TASK GOAL
Repeat the data that follows, keeping every character intact.

WORKING DATA

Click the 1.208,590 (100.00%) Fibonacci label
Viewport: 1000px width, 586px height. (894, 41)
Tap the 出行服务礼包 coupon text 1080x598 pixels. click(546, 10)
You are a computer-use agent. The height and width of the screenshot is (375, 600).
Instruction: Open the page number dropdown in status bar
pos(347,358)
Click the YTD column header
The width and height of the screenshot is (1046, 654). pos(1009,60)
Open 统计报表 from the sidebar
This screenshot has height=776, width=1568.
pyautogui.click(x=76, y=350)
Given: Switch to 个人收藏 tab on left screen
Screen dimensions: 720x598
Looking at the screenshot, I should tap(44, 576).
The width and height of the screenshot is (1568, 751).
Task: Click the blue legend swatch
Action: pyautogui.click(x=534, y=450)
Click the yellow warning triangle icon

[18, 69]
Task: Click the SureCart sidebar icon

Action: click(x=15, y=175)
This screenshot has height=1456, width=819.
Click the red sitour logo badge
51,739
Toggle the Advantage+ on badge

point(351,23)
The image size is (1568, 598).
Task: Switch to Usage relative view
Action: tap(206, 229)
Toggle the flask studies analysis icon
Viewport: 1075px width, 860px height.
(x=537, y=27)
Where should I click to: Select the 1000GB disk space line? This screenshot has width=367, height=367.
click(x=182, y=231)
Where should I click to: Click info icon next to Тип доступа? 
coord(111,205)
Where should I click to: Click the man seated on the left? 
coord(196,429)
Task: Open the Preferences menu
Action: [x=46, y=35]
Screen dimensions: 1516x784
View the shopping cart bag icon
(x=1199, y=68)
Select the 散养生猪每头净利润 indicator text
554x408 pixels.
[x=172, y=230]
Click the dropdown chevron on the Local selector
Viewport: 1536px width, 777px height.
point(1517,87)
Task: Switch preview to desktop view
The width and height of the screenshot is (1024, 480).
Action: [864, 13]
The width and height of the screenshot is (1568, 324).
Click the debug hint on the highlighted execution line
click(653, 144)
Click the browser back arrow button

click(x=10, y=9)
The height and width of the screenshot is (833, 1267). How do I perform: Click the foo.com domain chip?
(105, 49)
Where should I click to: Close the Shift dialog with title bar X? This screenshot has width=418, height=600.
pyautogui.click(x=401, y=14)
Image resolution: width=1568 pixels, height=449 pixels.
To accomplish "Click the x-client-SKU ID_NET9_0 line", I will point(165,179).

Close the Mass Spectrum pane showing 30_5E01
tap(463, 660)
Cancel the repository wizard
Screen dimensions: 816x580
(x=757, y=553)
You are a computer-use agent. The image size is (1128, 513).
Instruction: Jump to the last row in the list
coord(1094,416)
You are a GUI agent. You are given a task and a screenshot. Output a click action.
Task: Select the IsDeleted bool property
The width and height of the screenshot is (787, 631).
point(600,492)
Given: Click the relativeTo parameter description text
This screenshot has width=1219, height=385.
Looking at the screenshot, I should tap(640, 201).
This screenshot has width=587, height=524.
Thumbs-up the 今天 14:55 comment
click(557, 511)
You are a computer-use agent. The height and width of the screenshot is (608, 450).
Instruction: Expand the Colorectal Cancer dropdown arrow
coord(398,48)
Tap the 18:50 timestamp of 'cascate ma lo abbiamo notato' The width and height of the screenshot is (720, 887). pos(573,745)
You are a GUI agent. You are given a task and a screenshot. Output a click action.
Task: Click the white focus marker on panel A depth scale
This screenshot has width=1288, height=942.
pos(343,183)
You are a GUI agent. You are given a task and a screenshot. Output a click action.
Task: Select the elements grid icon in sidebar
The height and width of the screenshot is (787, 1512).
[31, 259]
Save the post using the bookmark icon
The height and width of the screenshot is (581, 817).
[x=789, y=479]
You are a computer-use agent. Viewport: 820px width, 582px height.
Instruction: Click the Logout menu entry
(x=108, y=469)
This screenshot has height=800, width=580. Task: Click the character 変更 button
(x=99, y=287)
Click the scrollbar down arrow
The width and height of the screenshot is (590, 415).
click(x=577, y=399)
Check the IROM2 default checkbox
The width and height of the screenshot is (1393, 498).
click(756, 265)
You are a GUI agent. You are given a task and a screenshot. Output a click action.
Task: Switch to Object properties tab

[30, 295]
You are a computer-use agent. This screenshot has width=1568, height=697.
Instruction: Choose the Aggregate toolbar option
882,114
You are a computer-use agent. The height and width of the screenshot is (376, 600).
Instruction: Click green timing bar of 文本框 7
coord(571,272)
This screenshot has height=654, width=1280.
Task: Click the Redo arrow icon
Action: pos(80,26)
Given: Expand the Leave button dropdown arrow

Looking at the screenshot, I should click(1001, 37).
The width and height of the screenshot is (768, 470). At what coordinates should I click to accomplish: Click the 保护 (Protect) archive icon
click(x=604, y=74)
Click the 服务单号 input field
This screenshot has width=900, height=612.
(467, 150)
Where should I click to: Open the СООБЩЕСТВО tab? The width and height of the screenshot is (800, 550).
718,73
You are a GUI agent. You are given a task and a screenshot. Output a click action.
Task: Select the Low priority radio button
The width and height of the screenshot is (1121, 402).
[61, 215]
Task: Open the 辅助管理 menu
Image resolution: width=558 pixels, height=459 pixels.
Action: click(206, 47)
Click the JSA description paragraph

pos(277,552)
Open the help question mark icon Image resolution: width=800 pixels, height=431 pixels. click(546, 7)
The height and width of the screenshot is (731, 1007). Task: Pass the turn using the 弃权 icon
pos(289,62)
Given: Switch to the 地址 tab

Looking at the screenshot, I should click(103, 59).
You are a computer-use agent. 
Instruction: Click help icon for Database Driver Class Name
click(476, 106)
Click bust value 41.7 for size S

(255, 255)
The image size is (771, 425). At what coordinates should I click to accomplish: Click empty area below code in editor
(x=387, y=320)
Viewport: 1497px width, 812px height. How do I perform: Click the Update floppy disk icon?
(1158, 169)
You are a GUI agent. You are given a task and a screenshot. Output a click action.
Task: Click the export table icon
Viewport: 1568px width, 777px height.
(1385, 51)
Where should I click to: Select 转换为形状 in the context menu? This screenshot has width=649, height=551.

RESPONSE TO THE TASK
Click the 1.208,590 (100.00%) Fibonacci label
Viewport: 1000px width, 586px height. (894, 41)
Tap the 出行服务礼包 coupon text 1080x598 pixels. click(546, 10)
You are a computer-use agent. The height and width of the screenshot is (375, 600).
Instruction: Open the page number dropdown in status bar
pos(347,358)
Click the YTD column header
The width and height of the screenshot is (1046, 654). pos(1009,60)
Open 统计报表 from the sidebar
This screenshot has height=776, width=1568.
pyautogui.click(x=76, y=350)
Given: Switch to 个人收藏 tab on left screen
Screen dimensions: 720x598
Looking at the screenshot, I should tap(44, 576).
The width and height of the screenshot is (1568, 751).
Task: Click the blue legend swatch
Action: pyautogui.click(x=534, y=450)
Click the yellow warning triangle icon

[18, 69]
Task: Click the SureCart sidebar icon

Action: click(x=15, y=175)
This screenshot has height=1456, width=819.
Click the red sitour logo badge
51,739
Toggle the Advantage+ on badge

point(351,23)
The image size is (1568, 598).
Task: Switch to Usage relative view
Action: tap(206, 229)
Toggle the flask studies analysis icon
Viewport: 1075px width, 860px height.
(x=537, y=27)
Where should I click to: Select the 1000GB disk space line? This screenshot has width=367, height=367.
click(x=182, y=231)
Where should I click to: Click info icon next to Тип доступа? 
coord(111,205)
Where should I click to: Click the man seated on the left? 
coord(196,429)
Task: Open the Preferences menu
Action: [x=46, y=35]
Screen dimensions: 1516x784
View the shopping cart bag icon
(x=1199, y=68)
Select the 散养生猪每头净利润 indicator text
554x408 pixels.
[x=172, y=230]
Click the dropdown chevron on the Local selector
Viewport: 1536px width, 777px height.
point(1517,87)
Task: Switch preview to desktop view
The width and height of the screenshot is (1024, 480).
Action: [864, 13]
The width and height of the screenshot is (1568, 324).
Click the debug hint on the highlighted execution line
click(653, 144)
Click the browser back arrow button

click(x=10, y=9)
The height and width of the screenshot is (833, 1267). How do I perform: Click the foo.com domain chip?
(105, 49)
Where should I click to: Close the Shift dialog with title bar X? This screenshot has width=418, height=600.
pyautogui.click(x=401, y=14)
Image resolution: width=1568 pixels, height=449 pixels.
To accomplish "Click the x-client-SKU ID_NET9_0 line", I will point(165,179).

Close the Mass Spectrum pane showing 30_5E01
tap(463, 660)
Cancel the repository wizard
Screen dimensions: 816x580
(x=757, y=553)
You are a computer-use agent. The image size is (1128, 513).
Instruction: Jump to the last row in the list
coord(1094,416)
You are a GUI agent. You are given a task and a screenshot. Output a click action.
Task: Select the IsDeleted bool property
The width and height of the screenshot is (787, 631).
point(600,492)
Given: Click the relativeTo parameter description text
This screenshot has width=1219, height=385.
Looking at the screenshot, I should tap(640, 201).
This screenshot has width=587, height=524.
Thumbs-up the 今天 14:55 comment
click(557, 511)
You are a computer-use agent. The height and width of the screenshot is (608, 450).
Instruction: Expand the Colorectal Cancer dropdown arrow
coord(398,48)
Tap the 18:50 timestamp of 'cascate ma lo abbiamo notato' The width and height of the screenshot is (720, 887). pos(573,745)
You are a GUI agent. You are given a task and a screenshot. Output a click action.
Task: Click the white focus marker on panel A depth scale
This screenshot has width=1288, height=942.
pos(343,183)
You are a GUI agent. You are given a task and a screenshot. Output a click action.
Task: Select the elements grid icon in sidebar
The height and width of the screenshot is (787, 1512).
[31, 259]
Save the post using the bookmark icon
The height and width of the screenshot is (581, 817).
[x=789, y=479]
You are a computer-use agent. Viewport: 820px width, 582px height.
Instruction: Click the Logout menu entry
(x=108, y=469)
This screenshot has height=800, width=580. Task: Click the character 変更 button
(x=99, y=287)
Click the scrollbar down arrow
The width and height of the screenshot is (590, 415).
click(x=577, y=399)
Check the IROM2 default checkbox
The width and height of the screenshot is (1393, 498).
click(756, 265)
You are a GUI agent. You are given a task and a screenshot. Output a click action.
Task: Switch to Object properties tab

[30, 295]
You are a computer-use agent. This screenshot has width=1568, height=697.
Instruction: Choose the Aggregate toolbar option
882,114
You are a computer-use agent. The height and width of the screenshot is (376, 600).
Instruction: Click green timing bar of 文本框 7
coord(571,272)
This screenshot has height=654, width=1280.
Task: Click the Redo arrow icon
Action: pos(80,26)
Given: Expand the Leave button dropdown arrow

Looking at the screenshot, I should click(1001, 37).
The width and height of the screenshot is (768, 470). At what coordinates should I click to accomplish: Click the 保护 (Protect) archive icon
click(x=604, y=74)
Click the 服务单号 input field
This screenshot has width=900, height=612.
(467, 150)
Where should I click to: Open the СООБЩЕСТВО tab? The width and height of the screenshot is (800, 550).
718,73
You are a GUI agent. You are given a task and a screenshot. Output a click action.
Task: Select the Low priority radio button
The width and height of the screenshot is (1121, 402).
[61, 215]
Task: Open the 辅助管理 menu
Image resolution: width=558 pixels, height=459 pixels.
Action: click(206, 47)
Click the JSA description paragraph

pos(277,552)
Open the help question mark icon Image resolution: width=800 pixels, height=431 pixels. click(546, 7)
The height and width of the screenshot is (731, 1007). Task: Pass the turn using the 弃权 icon
pos(289,62)
Given: Switch to the 地址 tab

Looking at the screenshot, I should click(103, 59).
You are a computer-use agent. 
Instruction: Click help icon for Database Driver Class Name
click(476, 106)
Click bust value 41.7 for size S

(255, 255)
The image size is (771, 425). At what coordinates should I click to accomplish: Click empty area below code in editor
(x=387, y=320)
Viewport: 1497px width, 812px height. How do I perform: Click the Update floppy disk icon?
(1158, 169)
You are a GUI agent. You are given a task and a screenshot. Output a click action.
Task: Click the export table icon
Viewport: 1568px width, 777px height.
(1385, 51)
Where should I click to: Select 转换为形状 in the context menu? This screenshot has width=649, height=551.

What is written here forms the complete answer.